3.1k Views Asked by At

How can I get some sort of statistics of my Git repository?

I am currently hosting the Git repository in BitBucket and wanted to find the following details:

  • Total number of commits
  • Used Programming Languages
  • Lines of code in total for each Programming Language

Do you think this is achievable? Or am I asking for too much. There maybe a clever tool that I am not aware of.

Also using SourceTree to push and pull code, if that helps.

Thank you in advance.

2

There are 2 best solutions below

1
On

Number of commits

I would recommend one of these two

  • git rev-list --count origin/master for just the master branch
  • git rev-list --all --count for all branches

As somebody mentioned, git log --oneline | wc -l will give you number of commits, except that's only for the current branch. To use git log --oneline, you will need to do it for all branches to get the total number of commits for all branches. You can't iterate because many commits will be counted multiple times so you must take all heads (or perhaps refs) and generate a single expression to do a log from all of them.

Languages and lines of code

Use the cloc tool to get all that.

1
On

Total number of commits

Easy one. git rev-list --count master. Obviously, you can count commits in other branches.

Number of Programming Languages

You can't say the number for sure, but you can count them roughly by grouping and counting files by their extensions. However, *.h files are used for C, C++ and Objective-C (not sure for last one). Quick googling:

find . -type f -printf "%f\n" | grep -io '\.[^.]*$' | sort | uniq -c | sort -rn
24 .kt
20 .java
12 .gradle
 9 .sample
 8 .properties
 7 .xml
 7 .jar
 6 .bat
 4 .yml
 3 .sql
 3 .md
 3 .gitignore
 1 .yaml
 1 .xz
 1 .scala
 1 .PKGINFO
 1 .pack
 1 .MTREE
 1 .idx
 1 .go

Well, as you see there are definitely Kotlin, Java and Scala here. Also, one Go file. Other files are just litter.

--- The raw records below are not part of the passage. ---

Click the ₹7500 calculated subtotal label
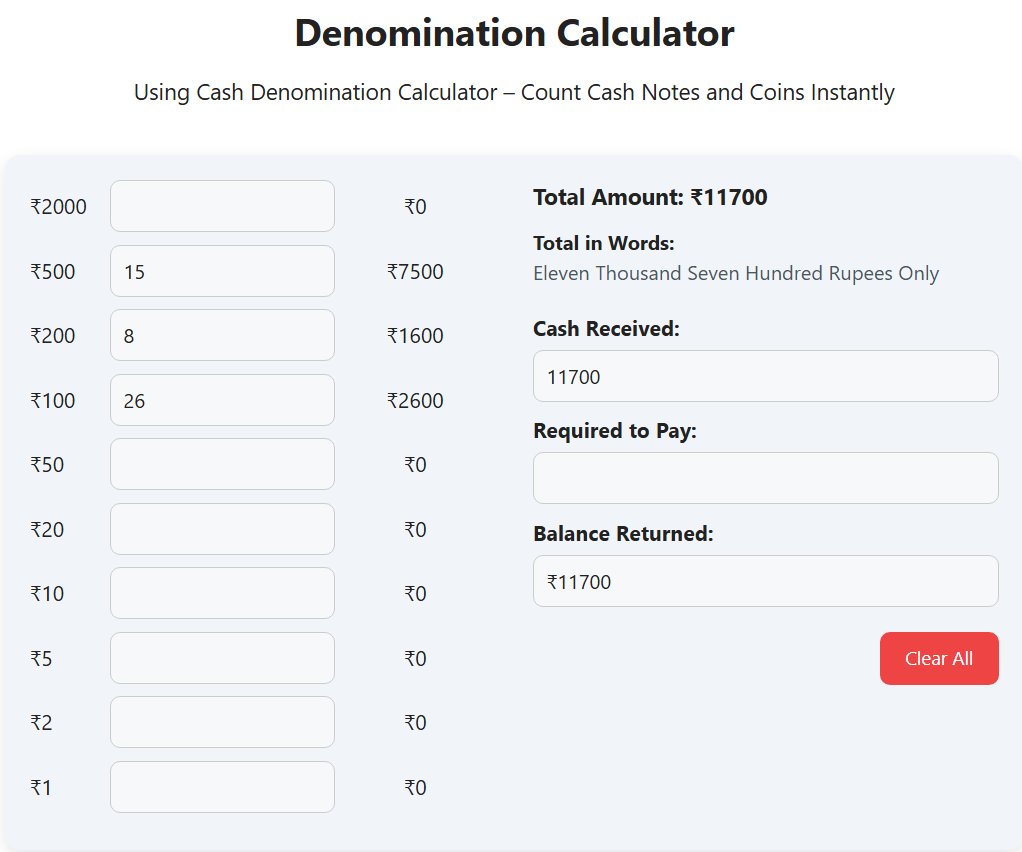The width and height of the screenshot is (1022, 852). (414, 270)
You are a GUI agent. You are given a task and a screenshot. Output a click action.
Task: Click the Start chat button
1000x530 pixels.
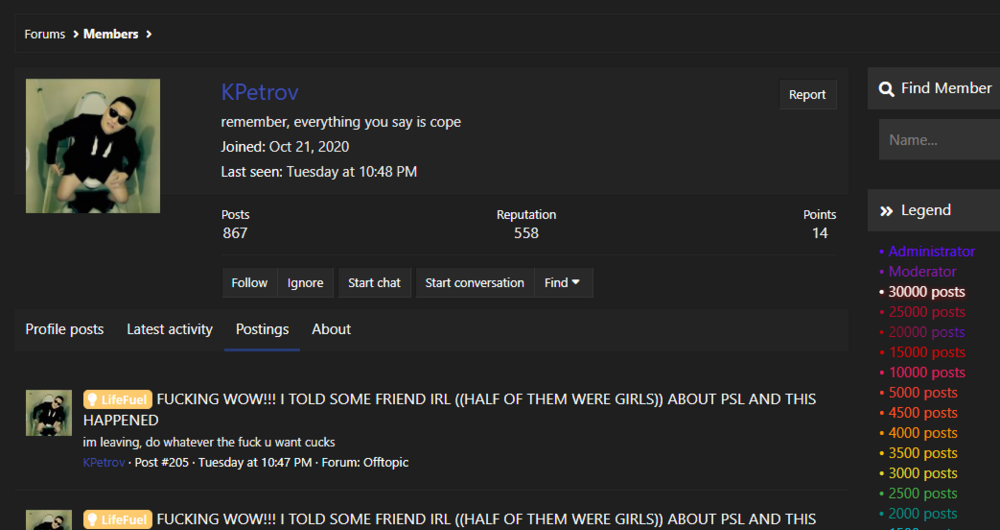(x=374, y=283)
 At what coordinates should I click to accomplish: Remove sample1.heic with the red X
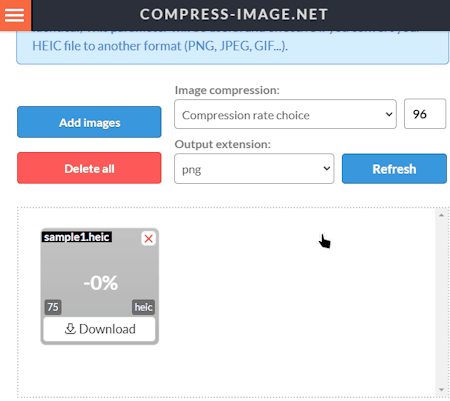(149, 239)
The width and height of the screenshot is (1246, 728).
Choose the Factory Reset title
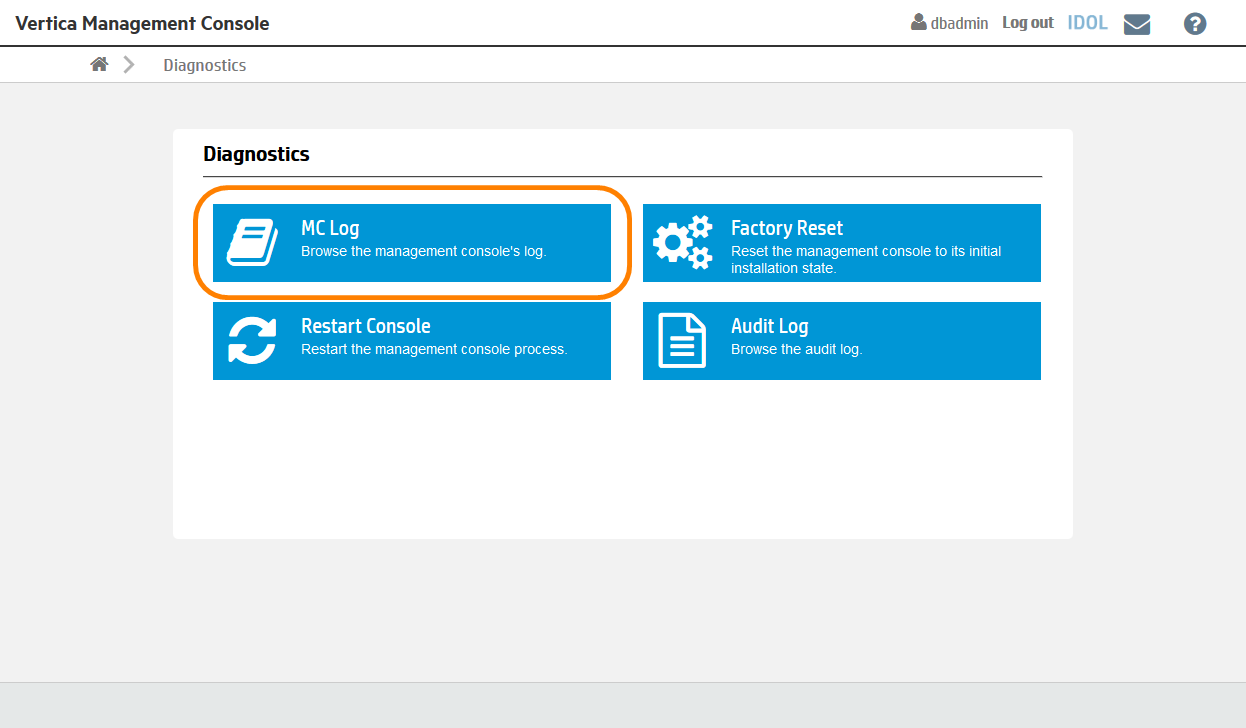tap(787, 229)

Lines of code per Programming Language

Extending the previous one-liner:

find . -type f -printf "%f\n" | grep -io '\.[^.]*$' | sort | uniq | xargs printf "*%s\n" $1 | xargs -i sh -c 'echo "{}: $(find . -name "{}" -print0 | xargs -0 cat | wc -l)"'
*.yml: 64
*.yaml: 44
*.xz: 1568
*.xml: 121
*.sql: 38
*.scala: 36
*.sample: 496
*.properties: 43
*.PKGINFO: 23
*.pack: 14416
*.MTREE: 3
*.md: 12
*.kt: 388
*.java: 489
*.jar: 16064
*.idx: 34
*.gradle: 126
*.go: 9
*.gitignore: 11
*.bat: 540

Well, I don't encourage you to use bash oneliners, as they are completely unreadable.